### [REQUIRED ACTIONS]
• 1. Decide whether each statement below agrees with the post on simplicity and theism, answering yes or no and quoting the words from the post that decide it. (a) Murphy holds that the Trinity seems simple. (b) The posting Murphy responded to advocated the principle of simplicity. (c) Murphy says it would have been "simplest" for God to take Pharoah's side.
• 2. Carry on the post on simplicity and theism from the point where it stops.

### [SOURCE DOCUMENT]
* BEGIN *
Re: ID and Scientific Utility

Don N Page (don@Phys.UAlberta.CA)
Fri, 26 Sep 97 10:04:01 -0600

George Murphy responded to my posting yesterday that advocated the
principle of simplicity by noting, "OK, but the problem comes in deciding what
is "simplest" from a theistic standpoint. Unless we are very careful to stay
close to revelation, the simplicity we ascribe to God will be what we judge

simplest. This has had baneful effects on western trinitarian thought

for centuries because of course the Trinity doesn't seem "simple".

"& with God's interaction with the world - it would have been

"simplest" for God to be on Pharoah's side instead of choosing a rag-tag

bunch of Hebrew slaves."
* END *
### [INFORMATION GIVEN]
* BEGIN *
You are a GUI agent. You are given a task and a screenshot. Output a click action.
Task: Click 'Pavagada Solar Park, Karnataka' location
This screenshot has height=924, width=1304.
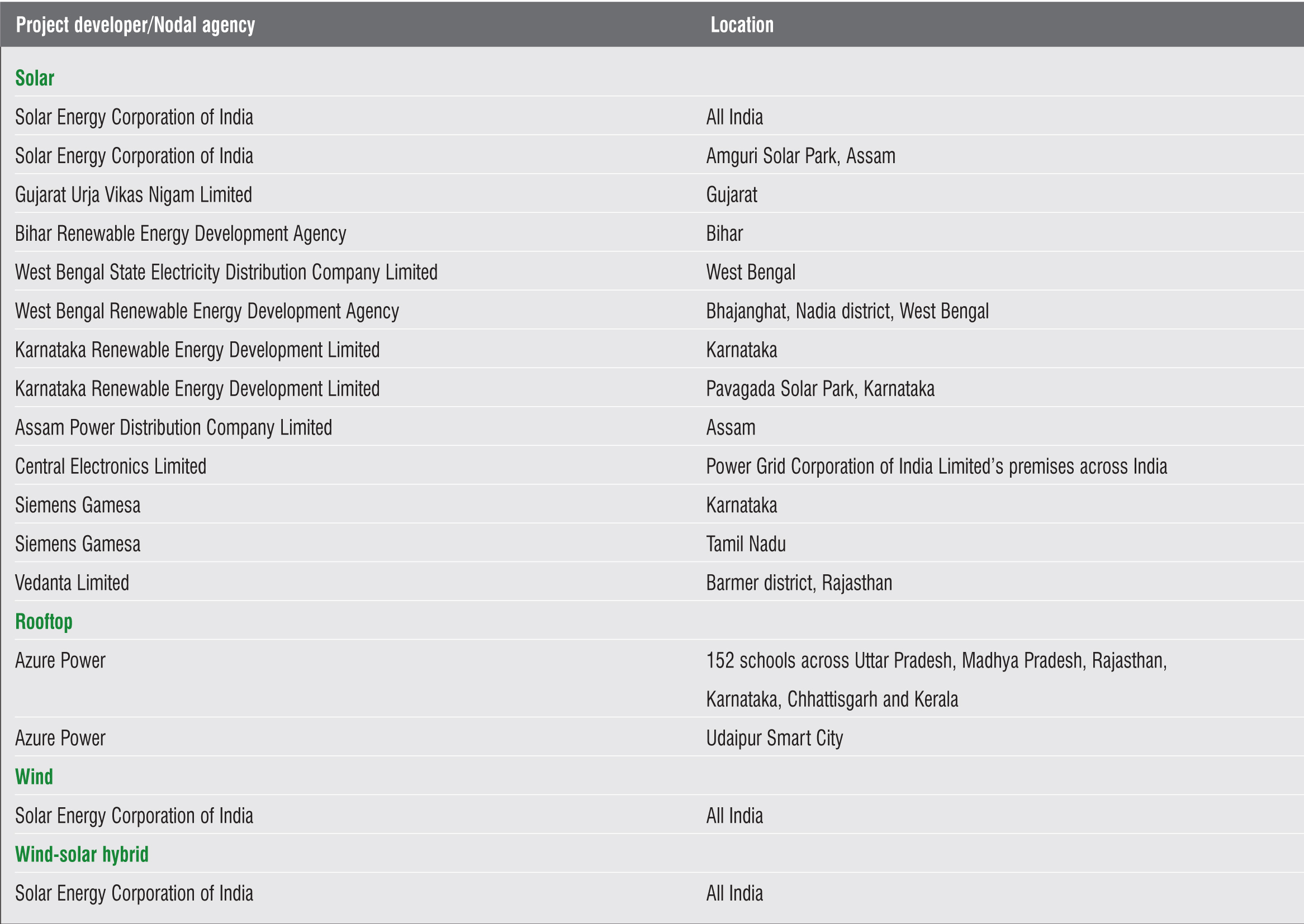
* END *
* BEGIN *
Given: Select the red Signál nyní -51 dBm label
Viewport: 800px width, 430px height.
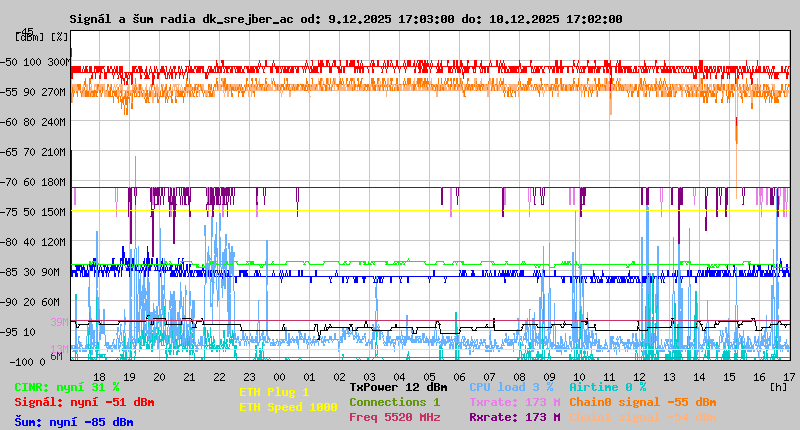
* END *
### [RESPONSES]
• 1.
(a) No: "the Trinity doesn't seem "simple""
(b) Yes: "advocated the principle of simplicity"
(c) Yes: "it would have been "simplest" for God to be on Pharoah's side"

• 2.
I agree that it is very difficult to decide what is "simplest." When I
wrote that "the principle of simplicity [is] trying to find the simplest
hypotheses consistent with ... presuppositions that also fit the observational
and experimental data," of course I mean that the hypotheses should be
consistent with data such as the Bible. The Christian viewpoint (or at least
the usual orthodox, conservative, or evangelical Christian viewpoint) would
then be that the hypothesis that the Bible is God's word is the simplest (or at
least one of the simplest) explaining the Bible and other observations about
the world (e.g., extra-Biblical observations, ranging from archaeological
evidence to the witness of the Holy Spirit within oneself).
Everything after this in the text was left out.